My apologies for the line in the photo.  I was given what was once a very good camera.  Shortly after I received it, the camera developed this line.  I understand I can fix this and will put this on my list of things to do.

Saturday, July 18, 2015

Simeon Van Gilder

While using Fold3 during its recent free promotional period, I found another Van Gilder, Simeon.  He was listed on an account of forage received for the use of the First Massachusetts Regiment of the Continental Army. It was dated November 1780.  I think it was for the state of New Jersey since soldiers were assigned towns in the counties of Morris, Essex, including the town of Newark.  Simeon Van Gilder was assigned the town of Totoway in Essex County.  He  brought back 2 tens(?) and 5 hundreds of hay, 18  bushels of oats, 14 bushels of corn, and 15 horses.  

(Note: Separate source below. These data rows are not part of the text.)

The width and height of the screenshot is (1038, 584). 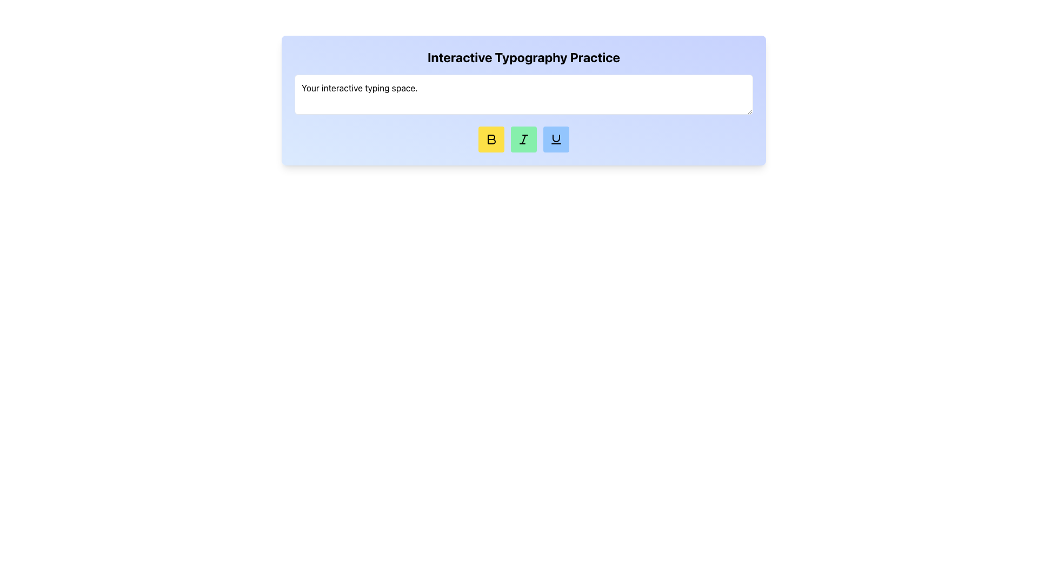 I want to click on the blue button containing the underline icon to change its appearance, so click(x=556, y=139).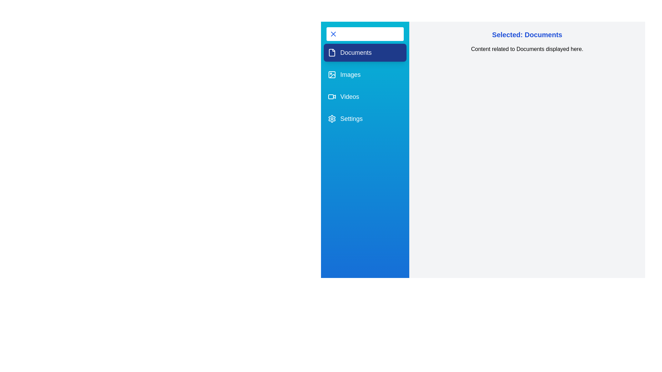 This screenshot has width=662, height=372. What do you see at coordinates (365, 118) in the screenshot?
I see `the tab Settings from the MultimediaDrawer component` at bounding box center [365, 118].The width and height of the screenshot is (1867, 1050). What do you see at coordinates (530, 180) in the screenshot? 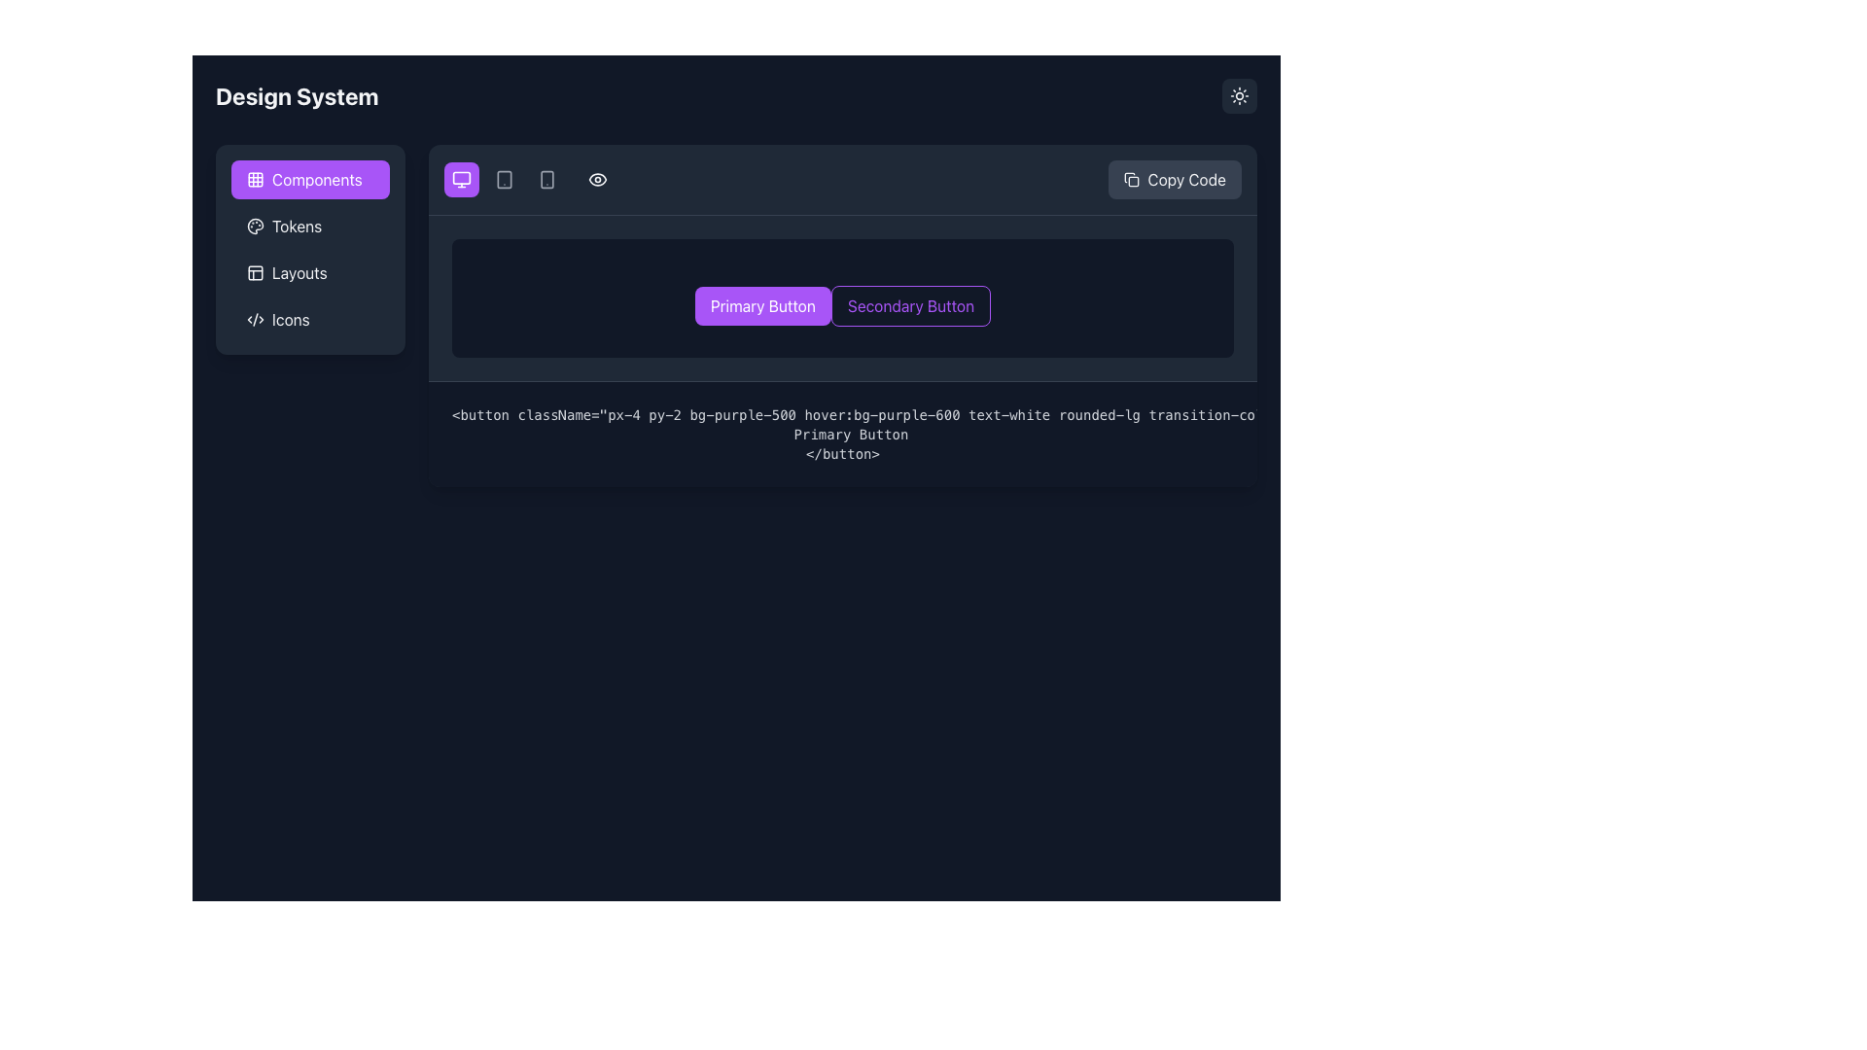
I see `the visual marker indicator located in the center of the horizontal toolbar at the top of the panel, which represents a specific state or selection among other graphical elements` at bounding box center [530, 180].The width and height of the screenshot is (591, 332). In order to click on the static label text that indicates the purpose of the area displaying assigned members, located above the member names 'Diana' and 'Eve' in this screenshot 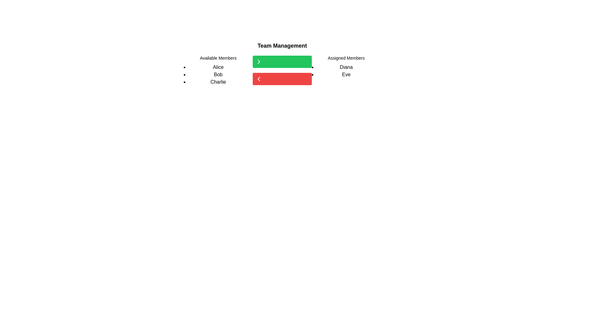, I will do `click(346, 58)`.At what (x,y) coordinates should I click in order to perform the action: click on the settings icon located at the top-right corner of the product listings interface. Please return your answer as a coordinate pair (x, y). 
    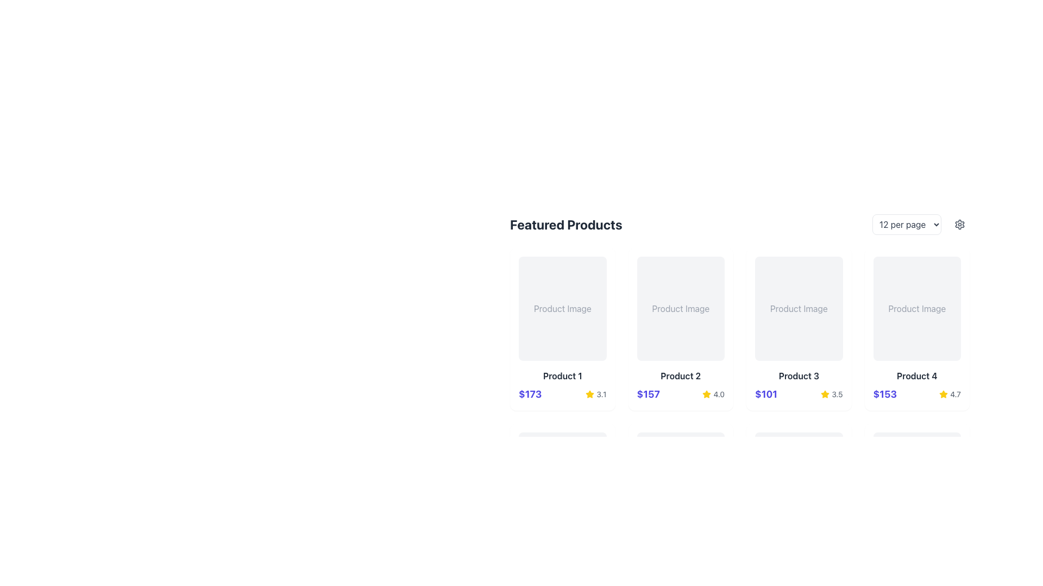
    Looking at the image, I should click on (959, 224).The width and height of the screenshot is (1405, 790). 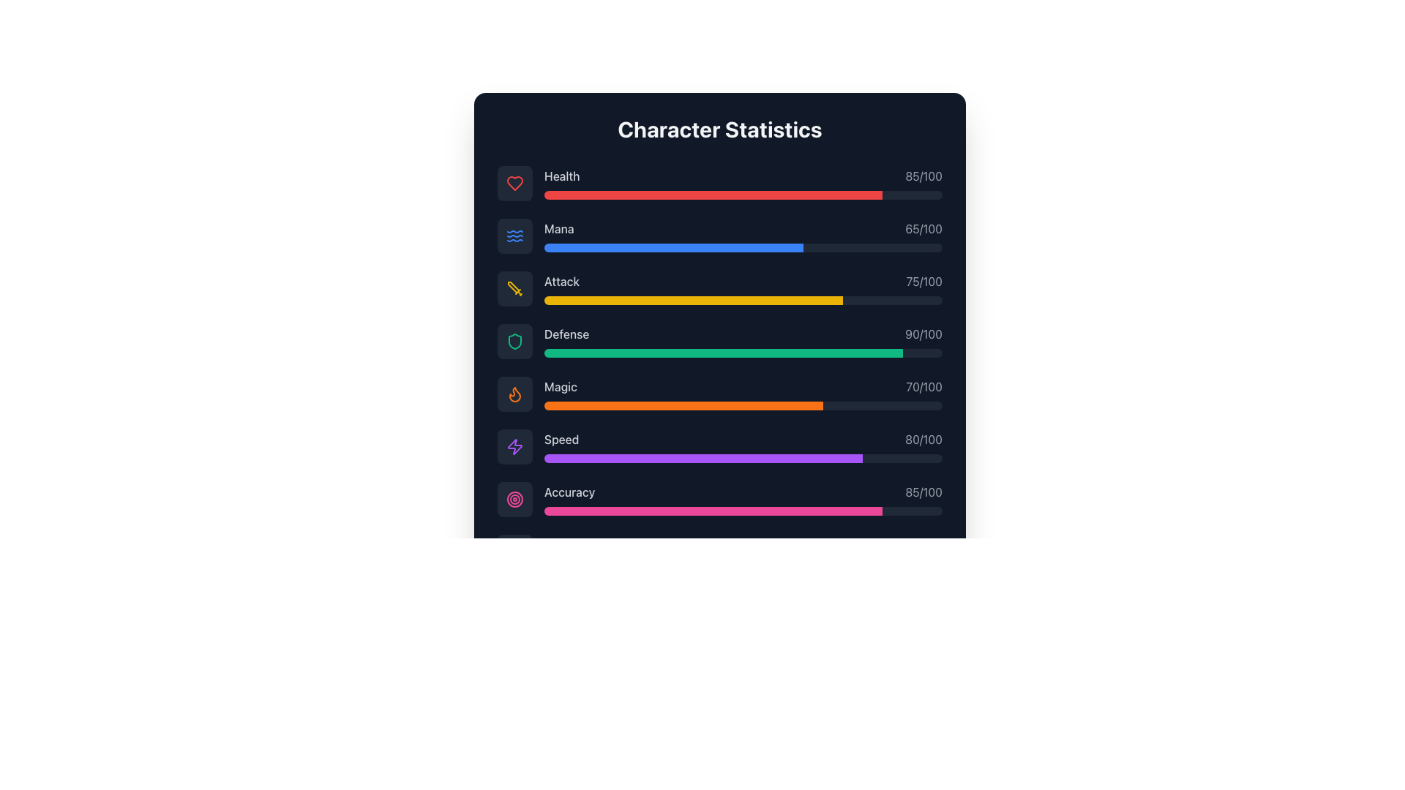 I want to click on the 'Speed' metric text label located on the right side of the row labeled 'Speed' in the 'Character Statistics' section, so click(x=923, y=439).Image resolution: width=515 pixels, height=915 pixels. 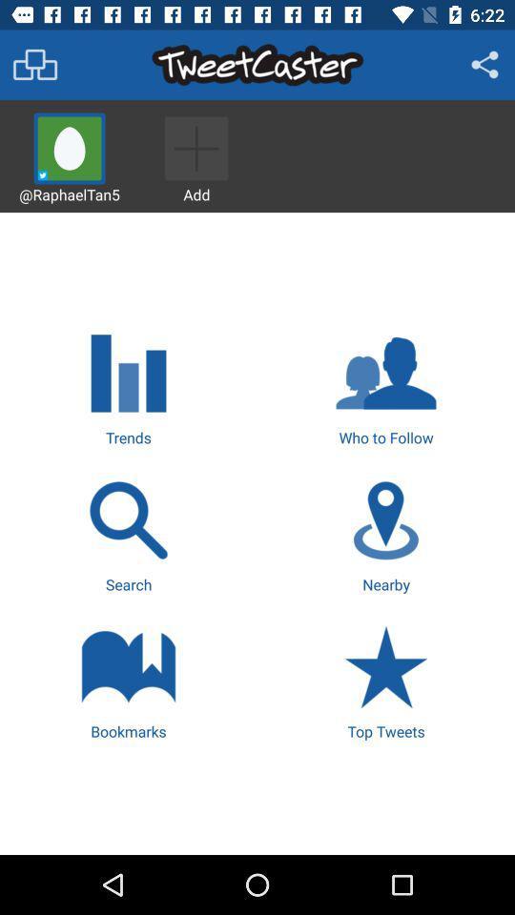 What do you see at coordinates (386, 385) in the screenshot?
I see `the item next to trends` at bounding box center [386, 385].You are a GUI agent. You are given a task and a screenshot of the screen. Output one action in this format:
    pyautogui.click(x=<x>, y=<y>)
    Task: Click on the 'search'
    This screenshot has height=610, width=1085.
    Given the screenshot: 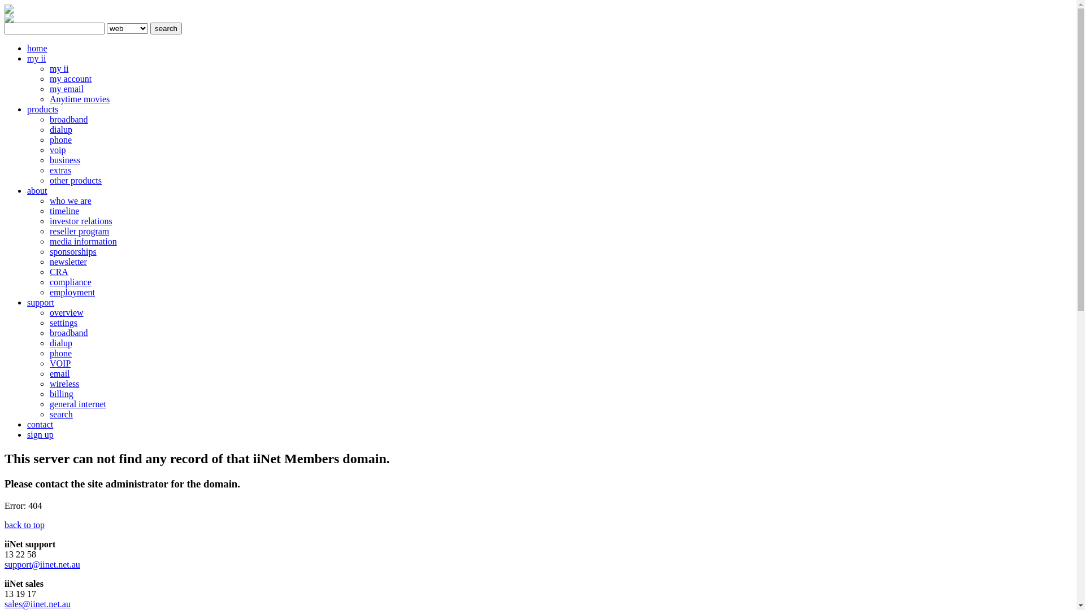 What is the action you would take?
    pyautogui.click(x=149, y=28)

 It's the only trace of Simeon I've been able to find so far. He did not appear at all on Rootsweb World Connect, FamilySearch or Mocavo.   According to the site

[The First Massachusetts Regiment] was first authorized on 23 April 1775 in the Massachusetts State Troops as Paterson's Regiment under Colonel John Paterson and was organized at Cambridge, Massachusetts. It consisted of eleven companies of volunteers from Berkshire, Hampshire, Suffolk, Middlesex, Worcester, and York counties in Massachusetts and the county of Litchfield in the colony of Connecticut. The regiment was adopted into the main Continental Army on 14 June 1775 and was assigned to William Heath's brigade on 22 July 1775. On 1 January 1776 the regiment (less two companies) was consolidated with Sayer's and Sullivan's companies of Scammon's Regiment; re-organized to eight companies and redesignated as the 15th Continental Regiment of Heath's Brigade.

On 1 August 1779 the regiment was assigned to the Highland Department, which would fit with this assignment.  The department was based at West Point, New York.  

Because Paterson recruited men from Berkshire County, it is possible that Simeon Van Gilder was a descendant of John Van Gilder.  I don't know if it could ever be proved one way or another.